La chiave di volta è il leader dei senatori repubblicani Mitch McConnell, che si è rifiutato di convocare la Camera alta prima del 19 gennaio ma non ha escluso di votare contro Trump: il suo sì sarebbe una svolta decisiva. In privato si è già  rallegrato dell’impeachment ritenendolo fondato e utile per sbarazzarsi di Trump. Resta l’incognita sull’inizio e la durata del processo, il primo “póstumo”, ossia dopo la decadenza del presidente, con tutti i dubbi legali del caso.

Dal 20 gennaio il Senato passa sotto il controllo dei dem e virtualmente potrebbe cominciare le procedure un’ora dopo il giuramento di Joe Biden, secondo l’Ap. La Pelosi però non ha ancora annunciato quando trasmetterà l’articolo dell’impeachment e sembra improbabile che voglia rischiare di oscurare la cerimonia.

Nei giorni scorsi peraltro si era fatta strada l’ipotesi di inviare il capo di imputazione dopo i primi 100 giorni di Biden, per consentirgli di incassare le conferme delle nomine governative e di avviare la sua agenda.

In ogni caso il presidente eletto ha già lanciato un appello al Senato perché “trovi un modo per gestire le sue  responsabilità costituzionali sull’impeachment laborando contemporaneamente anche su altre priorità di questa nazione”.

Priorità ribadite in una conferenza stampa per presentare “progetti di legge per finanziare i vaccini e portare un aiuto immediato e diretto alle famiglie” nella pandemia e nella crisi economica, che ha registrato un aumento imprevisto delle richieste dei sussidi di disoccupazione (quasi un milione).

L’obiettivo è un nuovo pacchetto di stimoli di oltre 1.000 miliardi di dollari. Biden è però preoccupato che il clima di scontro per il processo minacci la riconciliazione del Paese e la collaborazione bipartisan cui aspira. Timori condivisi anche dall’ex capo dell’Fbi James Comey, secondo cui il nuovo presidente  “dovrebbe almeno considerare la grazia” a Trump, come fece nel 1974 il presidente Gerald Ford con Richard Nixon per lo scandalo Watergate.

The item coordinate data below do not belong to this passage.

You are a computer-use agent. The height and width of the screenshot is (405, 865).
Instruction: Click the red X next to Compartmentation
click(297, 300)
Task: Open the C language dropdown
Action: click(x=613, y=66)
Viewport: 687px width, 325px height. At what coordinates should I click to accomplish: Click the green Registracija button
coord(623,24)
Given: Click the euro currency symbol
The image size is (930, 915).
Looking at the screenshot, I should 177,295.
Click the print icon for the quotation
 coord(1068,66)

Monta intanto la tensione per un giuramento che si anuncia in un clima d’assedio, con 20 mila uomini della guardia nazionale, il centro blindato, il National Mall chiuso al pubblico, 13 stazioni della metro off limits. Biden è stato costretto anche a rinunciare ad arrivare da Wilmington a Washington col suo vecchio treno da pendolare, dopo l’assalto al Congresso e le minacce di nuove proteste armate.

Per l’Inauguration Day però si è mobilitato lo star system: l’inno nazionale sui gradini del Capitol sarà affidato a Lady Gaga, Jennifer Lopez per l’intrattenimento musicale e in prima serata ci sarà Tom Hanks in uno speciale tv di 90 minuti con Jon Bon Jovi, Demi Lovato, Justin Timberlake e Ant Clemons.